By Elesha George
The Antigua Public Utilities Authority (APUA) remains persistent in its effort to supply the country with sufficient potable water that the Manager of the APUA Water Business Unit, Ian Lewis, says will prevent water rationing and shortage.
During Thursday’s Throne Speech – an oration which summarises the government’s accomplishments of the previous year and highlights some of its future plans – Governor General Sir Rodney Williams said the company has promised to make available a total of 10 million gallons of water a day by the end of 2022, a 30 percent increase from the seven million gallons currently being produced.
In his delivery of the throne speech, Sir Rodney said the utilities company has moved beyond planning and will begin to implement a number of measures to increase water production this year.
“My government has provided the following lineup for improved water production in response to the urgent needs of our residents,” he said, sharing that a number of additional plants will be installed throughout 2022, including a Japanese-funded plant which is expected to be installed this weekend at Ffryes Beach.

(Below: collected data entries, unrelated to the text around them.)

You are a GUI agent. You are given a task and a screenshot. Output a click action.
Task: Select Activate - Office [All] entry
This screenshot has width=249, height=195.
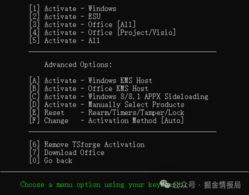(83, 25)
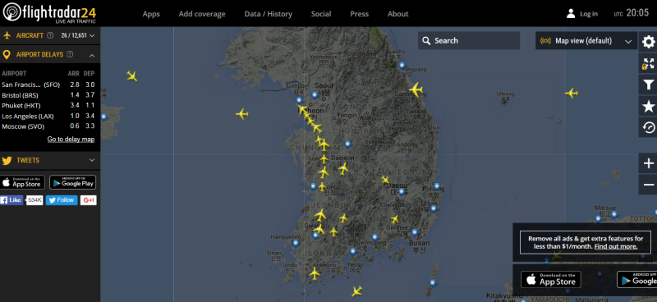
Task: Select the Seoul airport pin marker
Action: pyautogui.click(x=315, y=95)
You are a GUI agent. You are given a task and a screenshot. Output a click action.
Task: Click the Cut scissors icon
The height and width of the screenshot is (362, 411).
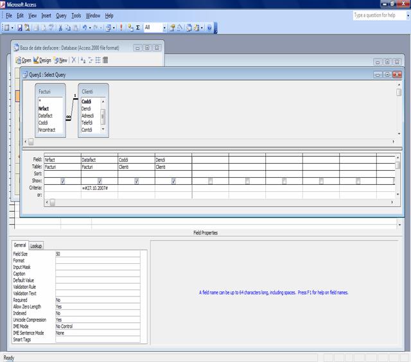tap(60, 28)
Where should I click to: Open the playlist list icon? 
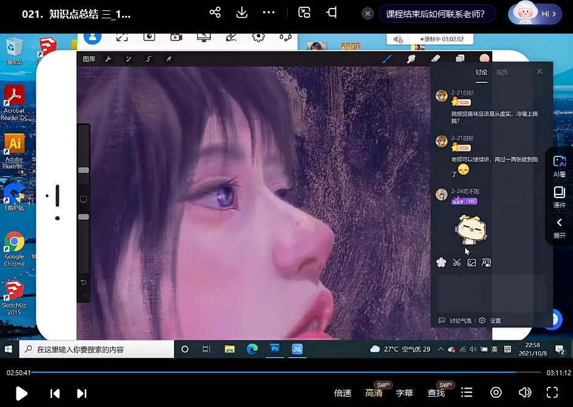pyautogui.click(x=467, y=393)
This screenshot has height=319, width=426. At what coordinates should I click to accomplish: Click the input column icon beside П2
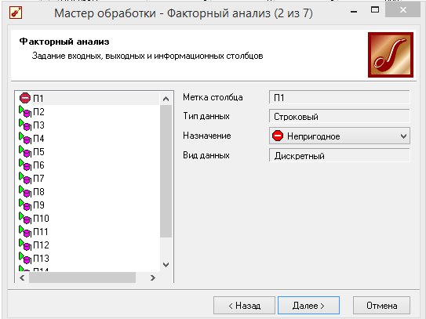(25, 111)
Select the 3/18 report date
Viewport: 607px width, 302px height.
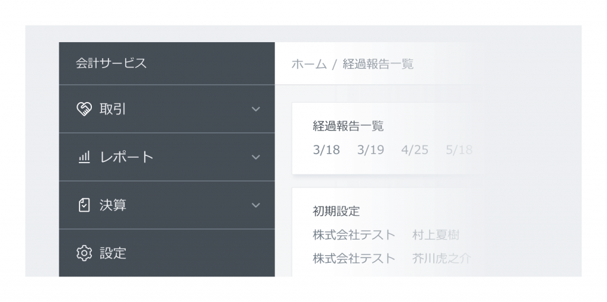327,150
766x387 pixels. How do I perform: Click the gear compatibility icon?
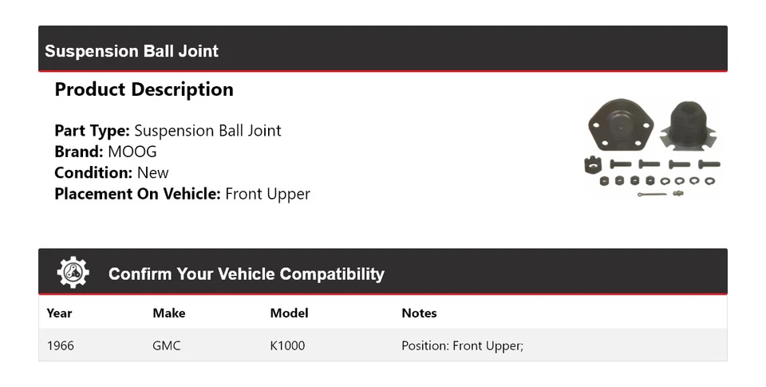pos(73,273)
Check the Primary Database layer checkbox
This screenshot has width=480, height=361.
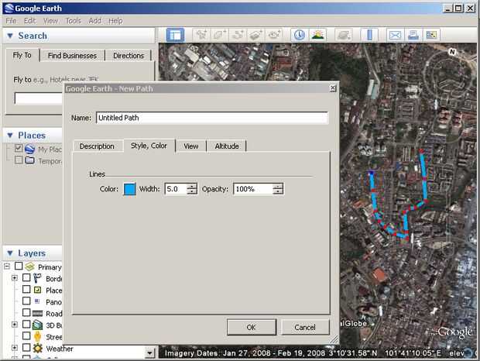coord(19,266)
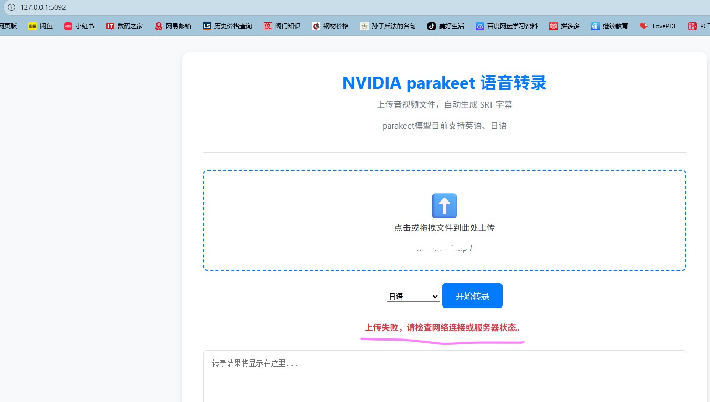Open the 孙子兵法的名句 bookmark
The height and width of the screenshot is (402, 710).
click(x=388, y=26)
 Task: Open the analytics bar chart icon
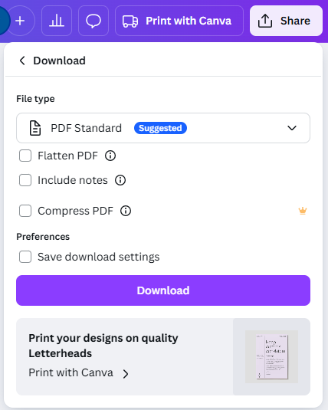[x=57, y=21]
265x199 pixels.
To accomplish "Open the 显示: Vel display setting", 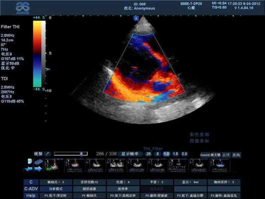I will [x=190, y=182].
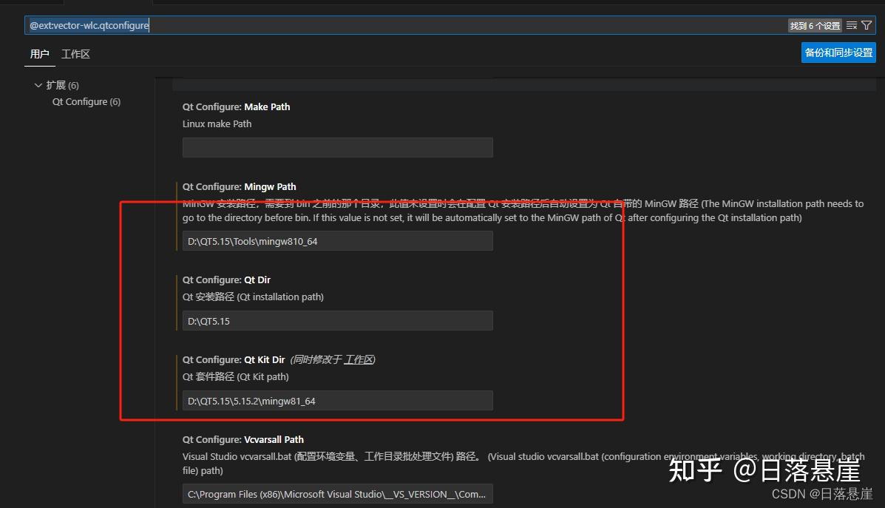The image size is (885, 508).
Task: Open the settings filter funnel icon
Action: (867, 24)
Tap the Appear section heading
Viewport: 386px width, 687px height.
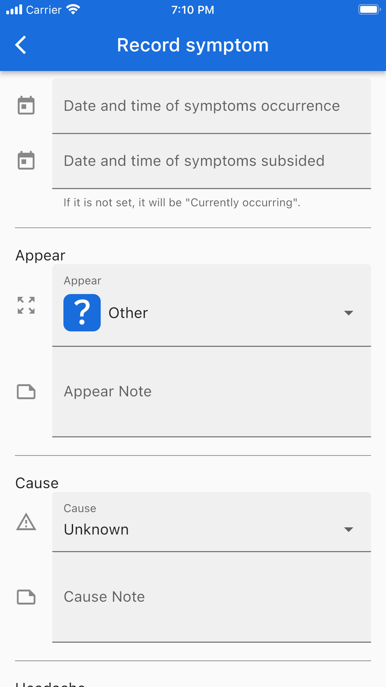point(41,255)

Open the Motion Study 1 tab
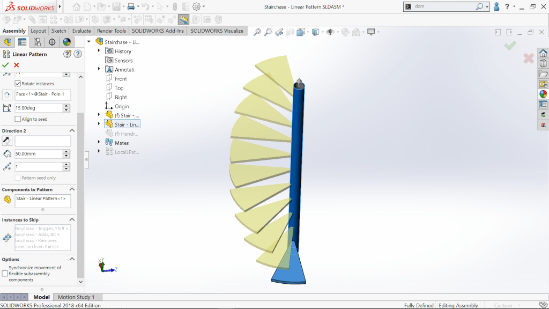coord(76,297)
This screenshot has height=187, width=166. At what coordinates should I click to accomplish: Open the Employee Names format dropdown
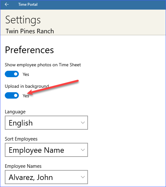pyautogui.click(x=46, y=177)
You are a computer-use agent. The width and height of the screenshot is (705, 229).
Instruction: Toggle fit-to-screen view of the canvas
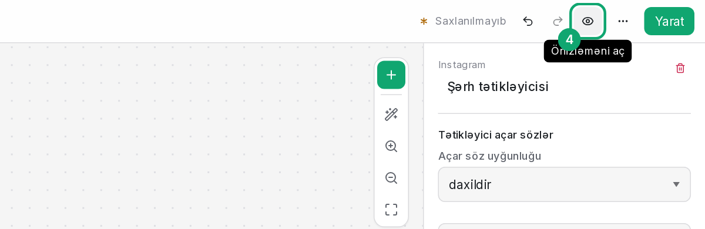[x=391, y=210]
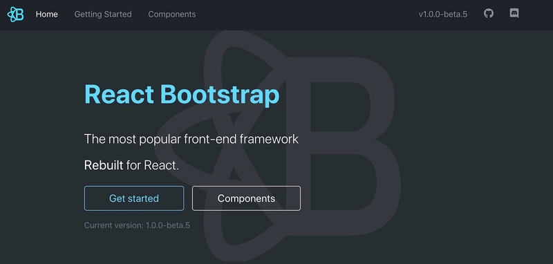
Task: Click the for React. text after Rebuilt
Action: pyautogui.click(x=152, y=165)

This will increase the units at Ffryes Beach to four, and supply an additional estimate of 350,000 to 400,000 gallons of water per day to residents in the areas between Jennings Primary School and Old Road.
APUA intends for the plant to become operational in the first quarter of this year, followed by a plant in Fort James which has the capacity to hold an estimated 500,000 gallons. It will become operational in June 2022.

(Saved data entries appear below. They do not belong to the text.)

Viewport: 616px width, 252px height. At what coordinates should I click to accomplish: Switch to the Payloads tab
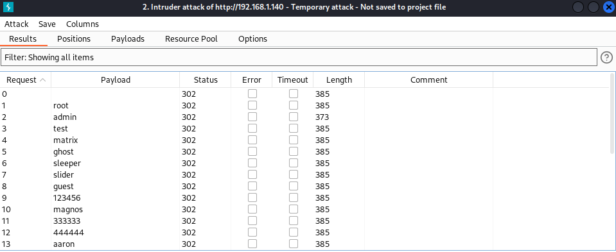(128, 39)

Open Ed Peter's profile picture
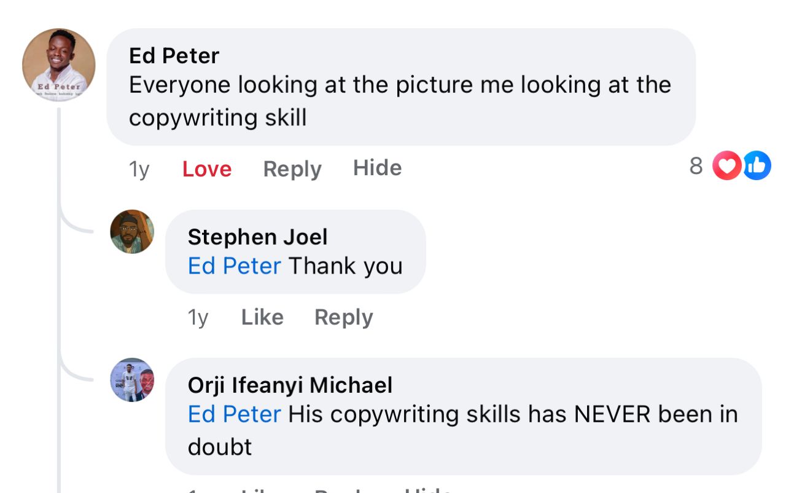coord(59,65)
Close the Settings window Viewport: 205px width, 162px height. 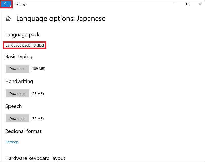coord(199,4)
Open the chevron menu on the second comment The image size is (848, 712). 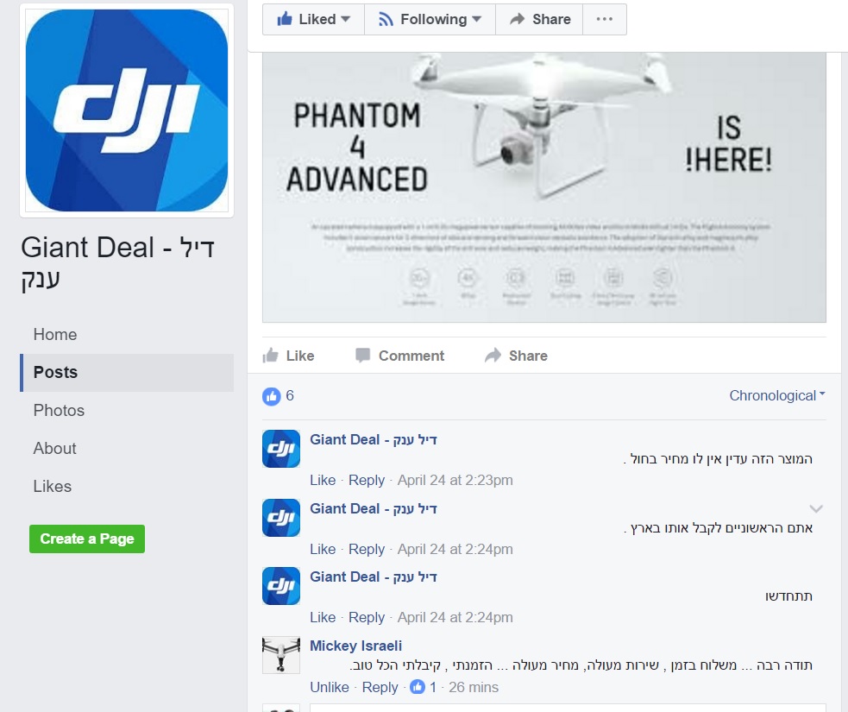pyautogui.click(x=816, y=508)
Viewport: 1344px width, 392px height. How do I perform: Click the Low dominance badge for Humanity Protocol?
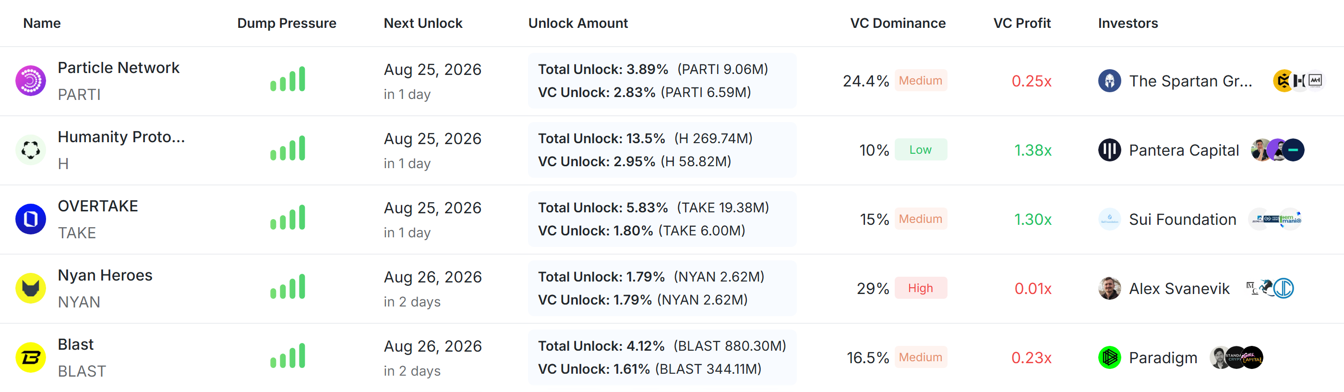pyautogui.click(x=920, y=150)
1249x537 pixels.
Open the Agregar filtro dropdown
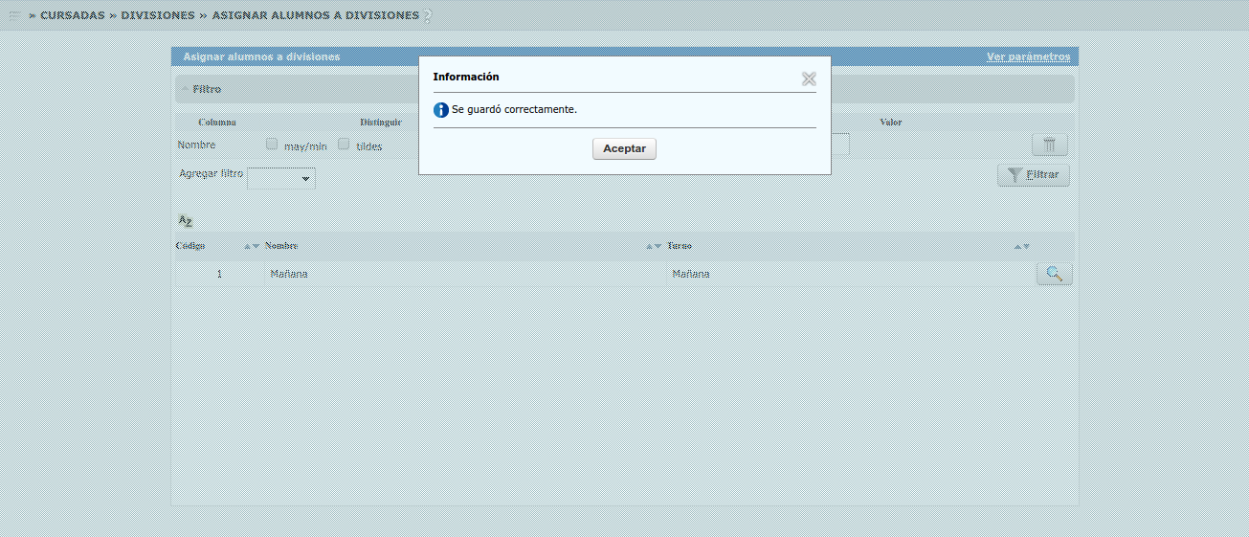pos(281,177)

Meanwhile, the Bethesda reverse osmosis plant with a capacity of 3.2 million gallons is expected to be installed several months later in September.
“My government has been assured by APUA, that payments for this plant have been accelerated to facilitate its expeditious delivery to our shores and to avoid delays in the supply chain. These new plants will significantly enhance the units at Crabbs, Camp Blizzard, Barnacle Point, Pigeon Point and three existing plants at Ffryes,” the Governor General explained.
Lewis also told Observer that the reverse osmosis plant at Fort James will serve the port, cruise ships, Heritage Quay, Point, Villa, McKinnons and the rest of the north side of St John’s City while the largest one in Bethesda will provide water to communities from Willikies to English Harbour and Liberta/All Saints.
APUA however has its work cut out, as 2021 produced a near record-breaking dry year, with only 23.65 inches of rainfall, according to Dale Destin, Director of the Antigua and Barbuda Meteorological Service.
In his blog Destin noted, “This level of waterlessness for a year is extremely rare. There is only a 0.5 percent chance of the island average being 23.65 inches or lower. This translates to the kind of dryness that has a return period of once in 200 years on average.”
The country has been forced to rely on reverse osmosis water in recent months and a water rationing schedule is currently in effect across the island.
Even so residents have reported being unable to get pipe-borne water on the scheduled days – a matter Cabinet said it had taken up with the utilities company.
In the meantime, APUA is asking its customers for further patience in order to deliver on this year’s promise.
According to Sir Rodney, “Our existing system has done its time; it is inefficient and inadequate for the consistent supply of quality potable water. A sustainable solution to include the installation of a sewer system in St John’s City has already been designed but delays occasioned by the Covid-19 pandemic have slowed the implementation process.”
Lewis shared that the company would be embarking on a project this year, to replace broken cast iron pipes – that contribute to significant leakage – with high density polyethylene pipes (HDPE).
In 2018, the Water Business Unit reported that an average of $2.3 million in revenue is lost each year due to broken and leaking pipes.
That same year Public Utilities Minister Sir Robin Yearwood said the losses amounted to 40 percent of the water produced each year.